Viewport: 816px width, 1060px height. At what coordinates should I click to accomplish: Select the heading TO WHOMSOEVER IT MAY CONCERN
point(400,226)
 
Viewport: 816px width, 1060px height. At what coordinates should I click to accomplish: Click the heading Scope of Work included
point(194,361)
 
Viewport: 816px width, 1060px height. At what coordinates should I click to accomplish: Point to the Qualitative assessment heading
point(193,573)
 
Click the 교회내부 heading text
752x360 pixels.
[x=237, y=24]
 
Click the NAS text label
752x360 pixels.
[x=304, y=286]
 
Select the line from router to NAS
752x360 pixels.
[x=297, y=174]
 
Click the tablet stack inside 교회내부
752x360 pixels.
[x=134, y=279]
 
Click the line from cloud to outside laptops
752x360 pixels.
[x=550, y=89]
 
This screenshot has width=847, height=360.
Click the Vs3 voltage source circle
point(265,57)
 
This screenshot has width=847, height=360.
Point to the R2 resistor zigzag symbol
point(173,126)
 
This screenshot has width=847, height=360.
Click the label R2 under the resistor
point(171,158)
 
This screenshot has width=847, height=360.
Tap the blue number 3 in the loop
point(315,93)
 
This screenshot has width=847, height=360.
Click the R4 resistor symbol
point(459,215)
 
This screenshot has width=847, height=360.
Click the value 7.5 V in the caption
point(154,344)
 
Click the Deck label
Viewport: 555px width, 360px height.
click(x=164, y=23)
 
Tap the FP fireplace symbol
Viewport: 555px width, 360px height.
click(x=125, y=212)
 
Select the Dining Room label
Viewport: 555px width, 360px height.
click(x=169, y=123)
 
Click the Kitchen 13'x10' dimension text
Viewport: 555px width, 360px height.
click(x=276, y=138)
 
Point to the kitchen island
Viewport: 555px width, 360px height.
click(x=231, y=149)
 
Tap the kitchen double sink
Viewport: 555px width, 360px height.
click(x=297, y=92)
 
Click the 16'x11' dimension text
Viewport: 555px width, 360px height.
--- --- ---
上に示した項目をすべて、一字一句変えずにそのまま書き写してください。

Viewport: 816px width, 1060px height. At what coordinates should I click to accomplish: Select the heading TO WHOMSOEVER IT MAY CONCERN
point(400,226)
 
Viewport: 816px width, 1060px height. At what coordinates should I click to accomplish: Click the heading Scope of Work included
point(194,361)
 
Viewport: 816px width, 1060px height. At what coordinates should I click to accomplish: Point to the Qualitative assessment heading
point(193,573)
 
Click the 교회내부 heading text
752x360 pixels.
[x=237, y=24]
 
Click the NAS text label
752x360 pixels.
[x=304, y=286]
 
Select the line from router to NAS
752x360 pixels.
[x=297, y=174]
 
Click the tablet stack inside 교회내부
752x360 pixels.
[x=134, y=279]
 
Click the line from cloud to outside laptops
752x360 pixels.
[x=550, y=89]
 
This screenshot has width=847, height=360.
Click the Vs3 voltage source circle
point(265,57)
 
This screenshot has width=847, height=360.
Point to the R2 resistor zigzag symbol
point(173,126)
 
This screenshot has width=847, height=360.
Click the label R2 under the resistor
point(171,158)
 
This screenshot has width=847, height=360.
Tap the blue number 3 in the loop
point(315,93)
 
This screenshot has width=847, height=360.
Click the R4 resistor symbol
point(459,215)
 
This screenshot has width=847, height=360.
Click the value 7.5 V in the caption
point(154,344)
 
Click the Deck label
Viewport: 555px width, 360px height.
click(x=164, y=23)
 
Tap the FP fireplace symbol
Viewport: 555px width, 360px height.
click(x=125, y=212)
 
Select the Dining Room label
Viewport: 555px width, 360px height.
click(x=169, y=123)
 
Click the Kitchen 13'x10' dimension text
Viewport: 555px width, 360px height.
click(x=276, y=138)
 
Point to the kitchen island
Viewport: 555px width, 360px height.
click(x=231, y=149)
 
Tap the kitchen double sink
Viewport: 555px width, 360px height.
click(x=297, y=92)
 
Click the 16'x11' dimension text
Viewport: 555px width, 360px height.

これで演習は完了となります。